ICEL’s Musical Intro

The ICEL web site isn’t a daily surf for me, so I’m grateful for Jeffrey’s keen eye. You musicians in the commentariat and reading audience can check out what ICEL has to say about music for the new Roman Missal translation. I’m sure it will be dissected by the usual online folks. A few bits and some commentary:

ICEL’s work in preparing chant settings of the English translation has been guided by several principles … to facilitate “full and active participation by all the people,” which is “the aim to be considered before all else” (SC 14) … (the) uppermost concern has been the actual celebration of the liturgy by worshiping communities and ministers.

We’re not going to see an official dial-back to polyphony and other classical settings.

**Supplied data**
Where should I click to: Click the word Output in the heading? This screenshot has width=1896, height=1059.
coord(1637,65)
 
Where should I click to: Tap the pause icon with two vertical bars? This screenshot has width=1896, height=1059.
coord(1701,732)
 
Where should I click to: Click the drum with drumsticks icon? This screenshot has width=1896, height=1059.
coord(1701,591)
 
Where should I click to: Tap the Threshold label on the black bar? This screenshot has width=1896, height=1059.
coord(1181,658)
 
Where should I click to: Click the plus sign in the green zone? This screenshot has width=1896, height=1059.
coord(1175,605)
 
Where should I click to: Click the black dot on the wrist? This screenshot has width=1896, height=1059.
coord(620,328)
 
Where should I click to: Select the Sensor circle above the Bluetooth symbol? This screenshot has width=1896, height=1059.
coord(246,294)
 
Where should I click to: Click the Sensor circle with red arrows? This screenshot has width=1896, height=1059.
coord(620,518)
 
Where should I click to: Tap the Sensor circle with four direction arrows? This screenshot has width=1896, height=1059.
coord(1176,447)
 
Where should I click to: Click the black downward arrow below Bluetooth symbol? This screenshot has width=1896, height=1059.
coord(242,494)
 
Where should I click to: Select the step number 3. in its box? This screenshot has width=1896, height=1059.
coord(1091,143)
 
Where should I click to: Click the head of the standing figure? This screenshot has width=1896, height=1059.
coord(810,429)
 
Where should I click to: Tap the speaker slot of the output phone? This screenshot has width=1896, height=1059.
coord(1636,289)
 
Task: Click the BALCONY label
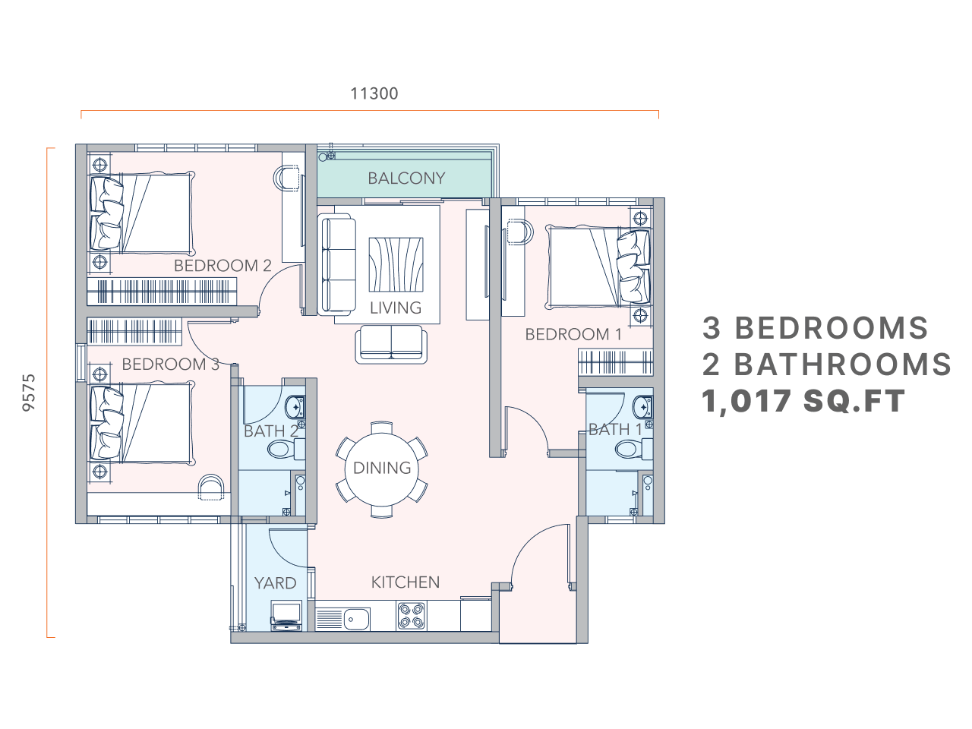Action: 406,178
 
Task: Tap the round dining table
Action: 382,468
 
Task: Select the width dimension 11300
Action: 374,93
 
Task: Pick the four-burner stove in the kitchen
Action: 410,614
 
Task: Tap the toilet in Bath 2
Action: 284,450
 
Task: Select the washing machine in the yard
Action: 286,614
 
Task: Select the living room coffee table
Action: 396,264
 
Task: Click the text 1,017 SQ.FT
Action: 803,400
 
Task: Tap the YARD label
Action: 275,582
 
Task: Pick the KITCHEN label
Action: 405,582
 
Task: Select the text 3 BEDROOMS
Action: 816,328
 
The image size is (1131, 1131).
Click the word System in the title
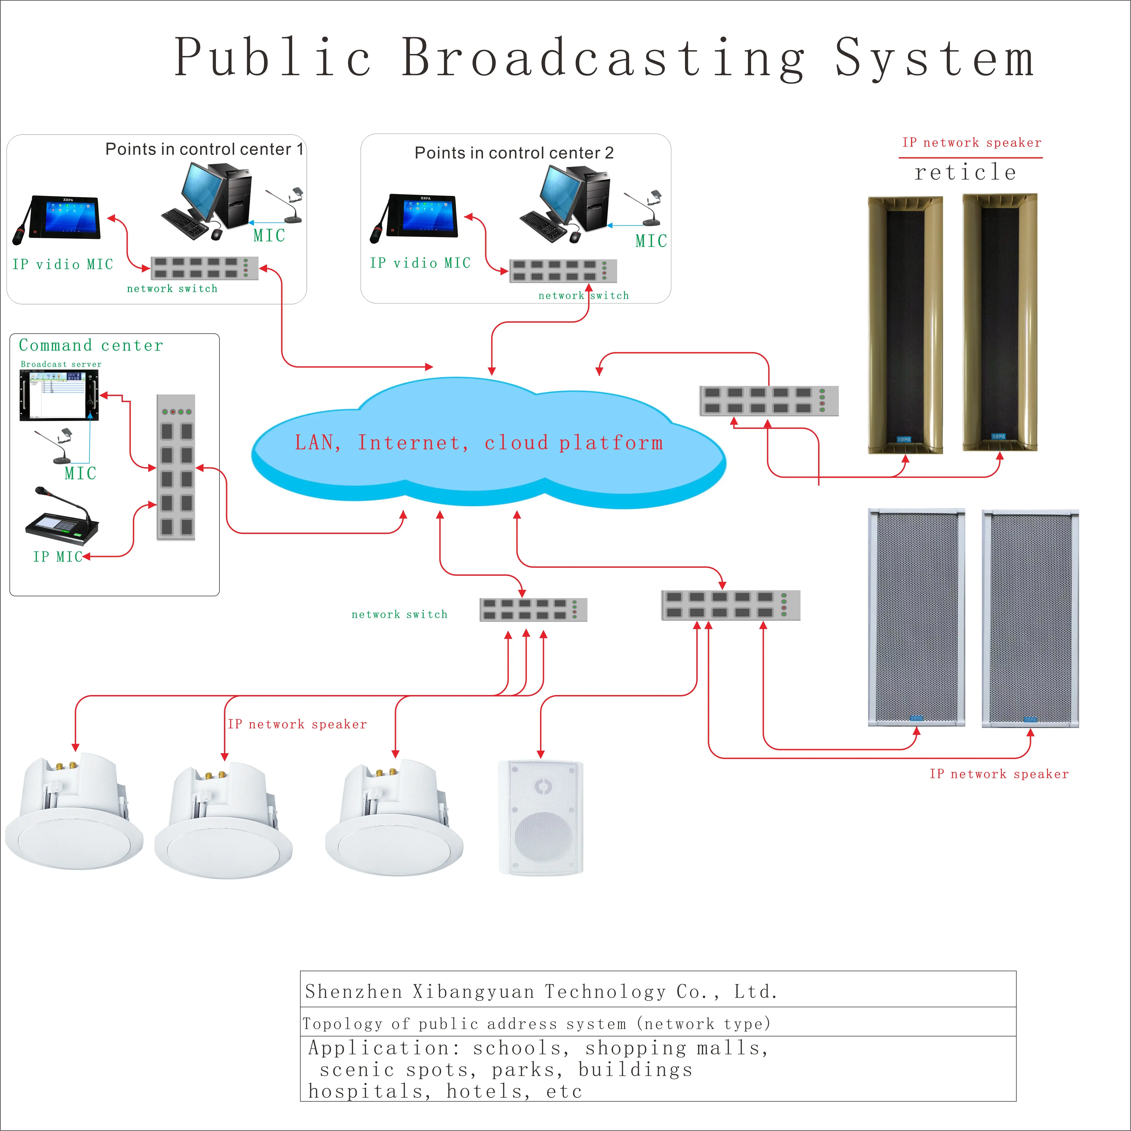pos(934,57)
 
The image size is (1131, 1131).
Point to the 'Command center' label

**Instructions to follow**
Extend the post about ICEL's chant settings for the new Roman Missal translation, picking up after its last sentence.

**Reply**
I notice that Gloria XV has been adapted for English. Credo I likewise. Credo III, though better known, has been left alone, with the hope that the Latin text will remain associated with that tune. An interesting line of thinking on the Lord’s prayer:

The “Our Father” presents an interesting pastoral conundrum. In the United States, a very successful simplified setting with admirable treatment of the English language is already widely used. Australia has its own widely used setting based closely on the Latin Pater noster, and other countries have their own settings as well. Many would regret tampering with an element of the reformed liturgy that the people sing so well. Several possible pastoral solutions were given serious consideration. ICEL could have selected one from the many current settings of various countries to include in the Roman Missal. Or ICEL could have refrained from proposing a revised setting, with the suggestion that each country retain what is presently in use. After much consideration it was decided to offer to all the Conferences of Bishops a new setting based on the Latin Pater noster (GR 812, GS 9-10). Each country will examine the setting and decide whether or not to introduce it, either alongside or as a replacement for settings currently in use.

As for eschewing the four-line notation with traditional neumes, ICEL says that the use of treble clef notation is meant to avoid “a practical hindrance and psychological barrier for some singers.”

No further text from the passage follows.